╭──
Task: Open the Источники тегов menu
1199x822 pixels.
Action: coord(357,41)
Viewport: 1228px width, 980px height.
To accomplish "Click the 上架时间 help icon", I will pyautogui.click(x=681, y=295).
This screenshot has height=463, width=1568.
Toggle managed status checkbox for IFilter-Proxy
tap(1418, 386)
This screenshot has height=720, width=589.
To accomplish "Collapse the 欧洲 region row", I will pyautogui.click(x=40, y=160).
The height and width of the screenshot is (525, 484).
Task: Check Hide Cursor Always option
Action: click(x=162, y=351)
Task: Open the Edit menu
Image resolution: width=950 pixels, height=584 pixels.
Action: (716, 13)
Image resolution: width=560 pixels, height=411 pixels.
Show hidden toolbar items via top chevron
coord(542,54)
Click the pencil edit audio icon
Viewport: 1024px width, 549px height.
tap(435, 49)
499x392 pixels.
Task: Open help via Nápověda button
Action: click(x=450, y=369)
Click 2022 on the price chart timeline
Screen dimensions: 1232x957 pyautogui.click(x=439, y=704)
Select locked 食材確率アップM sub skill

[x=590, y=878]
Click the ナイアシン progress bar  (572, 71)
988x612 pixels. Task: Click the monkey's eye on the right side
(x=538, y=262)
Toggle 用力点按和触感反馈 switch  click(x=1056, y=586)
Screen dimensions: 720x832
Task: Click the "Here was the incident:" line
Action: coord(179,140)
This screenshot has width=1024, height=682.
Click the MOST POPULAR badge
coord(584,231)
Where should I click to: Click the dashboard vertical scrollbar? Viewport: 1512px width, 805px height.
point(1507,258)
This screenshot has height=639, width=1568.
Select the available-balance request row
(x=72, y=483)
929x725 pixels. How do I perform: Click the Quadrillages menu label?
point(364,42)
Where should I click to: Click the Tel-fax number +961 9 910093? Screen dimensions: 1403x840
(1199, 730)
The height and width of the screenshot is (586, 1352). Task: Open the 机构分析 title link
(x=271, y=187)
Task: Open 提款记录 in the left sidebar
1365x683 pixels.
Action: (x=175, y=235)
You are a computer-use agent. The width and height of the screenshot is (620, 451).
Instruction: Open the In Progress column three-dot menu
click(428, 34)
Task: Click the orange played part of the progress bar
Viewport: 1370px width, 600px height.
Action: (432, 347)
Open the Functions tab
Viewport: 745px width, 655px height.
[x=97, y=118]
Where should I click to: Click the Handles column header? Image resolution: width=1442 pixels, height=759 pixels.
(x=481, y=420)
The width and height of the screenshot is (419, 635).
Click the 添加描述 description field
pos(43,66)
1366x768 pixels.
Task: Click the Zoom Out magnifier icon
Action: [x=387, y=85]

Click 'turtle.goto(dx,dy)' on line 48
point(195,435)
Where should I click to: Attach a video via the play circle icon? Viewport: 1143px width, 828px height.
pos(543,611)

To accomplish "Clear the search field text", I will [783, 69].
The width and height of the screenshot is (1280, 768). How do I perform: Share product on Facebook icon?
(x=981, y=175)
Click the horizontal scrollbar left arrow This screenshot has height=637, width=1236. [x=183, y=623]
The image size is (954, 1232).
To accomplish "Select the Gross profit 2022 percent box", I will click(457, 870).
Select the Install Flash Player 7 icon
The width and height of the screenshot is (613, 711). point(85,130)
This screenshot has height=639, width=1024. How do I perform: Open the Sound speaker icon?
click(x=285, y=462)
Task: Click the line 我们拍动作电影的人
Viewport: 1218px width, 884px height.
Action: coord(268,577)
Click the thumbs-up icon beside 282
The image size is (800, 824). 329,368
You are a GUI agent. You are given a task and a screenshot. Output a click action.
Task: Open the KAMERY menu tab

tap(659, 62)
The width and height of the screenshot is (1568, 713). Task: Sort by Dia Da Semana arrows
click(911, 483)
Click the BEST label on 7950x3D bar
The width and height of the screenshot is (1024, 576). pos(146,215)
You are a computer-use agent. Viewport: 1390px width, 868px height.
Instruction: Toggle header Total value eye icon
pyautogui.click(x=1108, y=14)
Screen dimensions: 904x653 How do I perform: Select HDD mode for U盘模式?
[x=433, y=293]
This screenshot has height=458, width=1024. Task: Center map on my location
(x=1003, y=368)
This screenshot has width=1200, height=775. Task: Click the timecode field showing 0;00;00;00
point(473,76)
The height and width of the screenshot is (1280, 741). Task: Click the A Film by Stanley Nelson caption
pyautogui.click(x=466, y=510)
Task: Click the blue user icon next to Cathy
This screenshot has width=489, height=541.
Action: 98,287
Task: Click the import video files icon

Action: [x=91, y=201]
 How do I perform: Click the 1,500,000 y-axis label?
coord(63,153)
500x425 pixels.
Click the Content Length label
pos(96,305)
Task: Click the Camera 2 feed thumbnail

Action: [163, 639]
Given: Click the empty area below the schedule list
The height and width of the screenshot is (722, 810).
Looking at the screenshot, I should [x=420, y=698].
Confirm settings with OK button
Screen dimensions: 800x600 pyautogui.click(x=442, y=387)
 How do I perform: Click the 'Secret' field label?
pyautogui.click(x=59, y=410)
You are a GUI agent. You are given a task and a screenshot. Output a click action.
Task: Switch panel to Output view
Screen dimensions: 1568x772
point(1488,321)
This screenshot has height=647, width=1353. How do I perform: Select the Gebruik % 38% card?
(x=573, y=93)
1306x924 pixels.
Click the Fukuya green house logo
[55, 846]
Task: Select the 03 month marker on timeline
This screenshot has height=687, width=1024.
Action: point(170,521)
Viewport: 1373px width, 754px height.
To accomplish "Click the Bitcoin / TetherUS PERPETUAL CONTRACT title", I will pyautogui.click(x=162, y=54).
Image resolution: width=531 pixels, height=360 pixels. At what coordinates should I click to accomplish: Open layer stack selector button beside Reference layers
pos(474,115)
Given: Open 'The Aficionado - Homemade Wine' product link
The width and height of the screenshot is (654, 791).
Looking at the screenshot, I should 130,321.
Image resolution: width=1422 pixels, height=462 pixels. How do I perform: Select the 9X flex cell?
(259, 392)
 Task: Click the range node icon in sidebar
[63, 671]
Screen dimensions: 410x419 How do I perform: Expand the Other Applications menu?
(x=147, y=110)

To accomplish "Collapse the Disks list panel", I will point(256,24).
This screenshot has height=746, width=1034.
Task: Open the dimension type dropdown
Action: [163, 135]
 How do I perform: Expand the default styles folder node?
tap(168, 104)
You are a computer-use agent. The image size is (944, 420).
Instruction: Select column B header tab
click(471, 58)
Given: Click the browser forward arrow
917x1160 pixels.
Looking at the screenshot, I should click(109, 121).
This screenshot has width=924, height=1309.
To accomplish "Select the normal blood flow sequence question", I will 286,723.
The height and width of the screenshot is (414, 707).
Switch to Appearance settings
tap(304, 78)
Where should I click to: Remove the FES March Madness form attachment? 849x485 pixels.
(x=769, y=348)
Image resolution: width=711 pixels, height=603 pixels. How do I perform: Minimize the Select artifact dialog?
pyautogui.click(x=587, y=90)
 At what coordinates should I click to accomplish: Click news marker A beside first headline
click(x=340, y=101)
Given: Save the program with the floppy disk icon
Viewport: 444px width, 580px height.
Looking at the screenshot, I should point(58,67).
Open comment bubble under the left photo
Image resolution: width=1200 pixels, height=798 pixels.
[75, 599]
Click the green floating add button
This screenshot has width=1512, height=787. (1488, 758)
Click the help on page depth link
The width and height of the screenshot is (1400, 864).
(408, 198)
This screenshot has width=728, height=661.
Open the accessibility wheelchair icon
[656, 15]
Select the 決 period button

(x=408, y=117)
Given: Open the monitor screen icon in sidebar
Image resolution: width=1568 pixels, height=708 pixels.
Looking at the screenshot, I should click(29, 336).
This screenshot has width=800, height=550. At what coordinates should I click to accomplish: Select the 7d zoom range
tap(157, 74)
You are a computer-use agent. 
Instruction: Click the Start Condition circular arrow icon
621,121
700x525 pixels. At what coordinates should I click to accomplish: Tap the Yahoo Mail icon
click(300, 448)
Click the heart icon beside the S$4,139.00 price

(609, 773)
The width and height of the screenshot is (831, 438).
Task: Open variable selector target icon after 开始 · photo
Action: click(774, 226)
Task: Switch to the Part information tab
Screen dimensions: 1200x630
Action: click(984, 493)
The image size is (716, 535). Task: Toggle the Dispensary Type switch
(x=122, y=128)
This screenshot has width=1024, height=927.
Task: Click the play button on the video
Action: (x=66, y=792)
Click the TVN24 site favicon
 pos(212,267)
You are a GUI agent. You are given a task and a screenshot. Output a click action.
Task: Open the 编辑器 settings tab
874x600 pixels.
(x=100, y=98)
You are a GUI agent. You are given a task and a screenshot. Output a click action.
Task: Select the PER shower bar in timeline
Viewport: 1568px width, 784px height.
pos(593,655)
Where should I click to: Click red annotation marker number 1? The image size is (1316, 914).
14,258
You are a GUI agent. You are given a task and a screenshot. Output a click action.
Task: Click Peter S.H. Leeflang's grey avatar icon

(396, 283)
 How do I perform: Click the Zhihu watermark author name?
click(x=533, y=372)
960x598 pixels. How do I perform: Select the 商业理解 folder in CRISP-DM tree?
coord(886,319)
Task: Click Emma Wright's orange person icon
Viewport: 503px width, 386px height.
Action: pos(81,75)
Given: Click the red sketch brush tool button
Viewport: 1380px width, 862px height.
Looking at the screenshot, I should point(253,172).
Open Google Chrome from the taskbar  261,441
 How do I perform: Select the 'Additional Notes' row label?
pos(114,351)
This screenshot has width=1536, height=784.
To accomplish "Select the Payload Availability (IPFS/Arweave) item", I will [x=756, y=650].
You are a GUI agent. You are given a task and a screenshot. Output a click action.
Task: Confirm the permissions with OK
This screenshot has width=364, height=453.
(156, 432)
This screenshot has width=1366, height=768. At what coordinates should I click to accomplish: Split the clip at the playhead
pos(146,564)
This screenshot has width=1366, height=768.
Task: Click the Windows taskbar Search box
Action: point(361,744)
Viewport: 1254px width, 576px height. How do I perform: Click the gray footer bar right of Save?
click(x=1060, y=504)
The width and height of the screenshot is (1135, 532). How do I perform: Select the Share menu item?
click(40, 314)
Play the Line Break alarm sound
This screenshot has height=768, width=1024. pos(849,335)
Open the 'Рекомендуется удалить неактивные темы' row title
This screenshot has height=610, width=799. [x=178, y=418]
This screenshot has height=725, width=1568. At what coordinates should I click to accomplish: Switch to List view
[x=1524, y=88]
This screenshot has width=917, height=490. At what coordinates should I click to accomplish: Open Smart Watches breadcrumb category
╰──
* Your task:
Using the entries above, give back exactly the line containing "Task: Click the range node icon in sidebar", the line containing "Given: Click the browser forward arrow", and every line between them, and nothing else.

* Response:
 Task: Click the range node icon in sidebar
[63, 671]
Screen dimensions: 410x419 How do I perform: Expand the Other Applications menu?
(x=147, y=110)

To accomplish "Collapse the Disks list panel", I will point(256,24).
This screenshot has height=746, width=1034.
Task: Open the dimension type dropdown
Action: [163, 135]
 How do I perform: Expand the default styles folder node?
tap(168, 104)
You are a computer-use agent. The image size is (944, 420).
Instruction: Select column B header tab
click(471, 58)
Given: Click the browser forward arrow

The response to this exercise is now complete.